Great Black-backed Gull (JDL) 1st record away from Gloucestershire

Sunday, 20 January 2013

Still on the Edge

Sitting in my armchair after a very cold couple of hours at Shawell, I thought I'd dig out a few old photos of the Derwent Edge. Trail blazing through snow is hard work, but it's always exciting to be the first to leave your mark, even if its not permanent. The photo below shows other walkers using the path I'd made earlier. The other photos were taken at the Derwent Edge in various conditions during winter.

The Derwent Edge, January 2010

Wednesday, 16 January 2013

Life on the Edge

The first hint of snow and I was off on one of my winter training days in preparation for my annual winter trip to Scotland. As normal I was lured to the Derwent Edge.

Derwent Edge
The walk up hill to the edge is a good stretch of the legs, especially after I've been a bit inactive for the last couple of months. I was also carrying full winter gear and my camera equipment. Some say only mad fools venture up onto the moor in snowy conditions and sometimes I'm all on my own (not sure what to make of that). In previous years the snow has been much deeper, but there's time yet.

Saturday, 12 January 2013

Yellow-legged Gulls

I spent the day freezing at Shawell A5 Lagoons amongst thousands of gulls, although it was a little disappointing that no gulls from the arctic were prepared to share the cold with me. At least four  sun worshipping Yellow-legged Gulls were still present so it can't be that cold. Herring Gulls are the dominant species at present and many of the adults have attained clean white heads. This makes it harder to spot the scarcer species amongst them. 

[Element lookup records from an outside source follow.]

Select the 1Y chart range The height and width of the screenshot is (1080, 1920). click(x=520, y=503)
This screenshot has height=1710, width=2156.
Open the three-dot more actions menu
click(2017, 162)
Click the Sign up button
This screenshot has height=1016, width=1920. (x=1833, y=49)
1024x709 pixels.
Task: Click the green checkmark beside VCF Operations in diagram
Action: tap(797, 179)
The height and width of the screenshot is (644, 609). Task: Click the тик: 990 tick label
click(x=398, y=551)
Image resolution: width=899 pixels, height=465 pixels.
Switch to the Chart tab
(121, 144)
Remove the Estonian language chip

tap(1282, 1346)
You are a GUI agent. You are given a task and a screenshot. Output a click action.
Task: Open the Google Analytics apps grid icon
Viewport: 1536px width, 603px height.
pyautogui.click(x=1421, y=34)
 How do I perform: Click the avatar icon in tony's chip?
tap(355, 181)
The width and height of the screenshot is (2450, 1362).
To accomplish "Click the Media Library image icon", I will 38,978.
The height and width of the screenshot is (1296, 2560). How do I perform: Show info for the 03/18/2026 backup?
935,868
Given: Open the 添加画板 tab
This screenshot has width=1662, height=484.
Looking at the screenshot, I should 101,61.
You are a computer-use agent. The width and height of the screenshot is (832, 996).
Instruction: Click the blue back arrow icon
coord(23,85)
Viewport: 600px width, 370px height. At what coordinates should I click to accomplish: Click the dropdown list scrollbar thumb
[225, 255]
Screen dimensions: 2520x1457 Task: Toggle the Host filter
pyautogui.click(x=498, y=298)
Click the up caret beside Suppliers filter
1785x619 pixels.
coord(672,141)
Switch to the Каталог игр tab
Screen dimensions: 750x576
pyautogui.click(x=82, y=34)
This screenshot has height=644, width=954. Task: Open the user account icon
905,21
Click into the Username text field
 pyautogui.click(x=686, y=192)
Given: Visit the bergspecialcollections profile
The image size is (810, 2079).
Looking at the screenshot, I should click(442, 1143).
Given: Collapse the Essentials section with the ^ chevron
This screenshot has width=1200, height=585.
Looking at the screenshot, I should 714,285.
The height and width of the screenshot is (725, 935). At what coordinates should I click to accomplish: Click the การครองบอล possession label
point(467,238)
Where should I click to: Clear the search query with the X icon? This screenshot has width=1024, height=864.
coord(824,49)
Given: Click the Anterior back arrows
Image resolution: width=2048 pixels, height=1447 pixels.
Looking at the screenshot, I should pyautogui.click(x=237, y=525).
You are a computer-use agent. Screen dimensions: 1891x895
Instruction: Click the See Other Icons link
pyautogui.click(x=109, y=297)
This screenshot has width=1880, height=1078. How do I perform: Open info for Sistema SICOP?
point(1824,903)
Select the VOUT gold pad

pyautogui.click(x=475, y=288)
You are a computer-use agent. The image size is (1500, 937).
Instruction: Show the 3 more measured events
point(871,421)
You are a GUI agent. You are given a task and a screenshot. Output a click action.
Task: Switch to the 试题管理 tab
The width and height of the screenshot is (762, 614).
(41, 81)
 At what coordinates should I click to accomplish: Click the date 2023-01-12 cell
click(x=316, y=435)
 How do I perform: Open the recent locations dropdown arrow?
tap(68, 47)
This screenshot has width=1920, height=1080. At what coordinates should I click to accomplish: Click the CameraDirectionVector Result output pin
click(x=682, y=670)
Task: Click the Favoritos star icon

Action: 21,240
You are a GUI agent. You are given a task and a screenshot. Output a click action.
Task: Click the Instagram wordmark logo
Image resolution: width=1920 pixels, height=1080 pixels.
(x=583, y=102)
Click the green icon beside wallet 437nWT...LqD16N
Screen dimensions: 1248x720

The star bird of the day was a 1st-winter Yellow-legged Gull. The picture below doesn't fully do it justice as the grey mantle with the bold anchor marks was more distinctive. The head appeared whiter. The second picture shows a similar aged Herring Gull. The Herring Gull is browner overall; has browner tertials with faint notch markings rather than pale fringes and the bill is bi-coloured rather than black all over. 

1st-winter Yellow-legged Gull (top left)

Wednesday, 9 January 2013

Turnstone Update

I've just received the life-history (since ringing) of the Turnstone I spotted on New Years day.  

Wednesday, 2 January 2013

Perfect Start to the Year

I had been watching the weather forecast over Christmas hoping that it would be dry on New Year's Day. The weather promised to be good especially on the east coast. For once the forecast didn't alter so I set off towards Norfolk at around 05:30.

I decided to try for a wader spectacular at Snettisham. Arriving just before the sun came up was perfect. Enough time was available to get to the far end of the reserve before the tide turned, so hopefully there might be a show on offer. Sadly it wasn't the highest of high tides, so the birds were not forced to roost on the gravel pits but as it turned out the show was fantastic.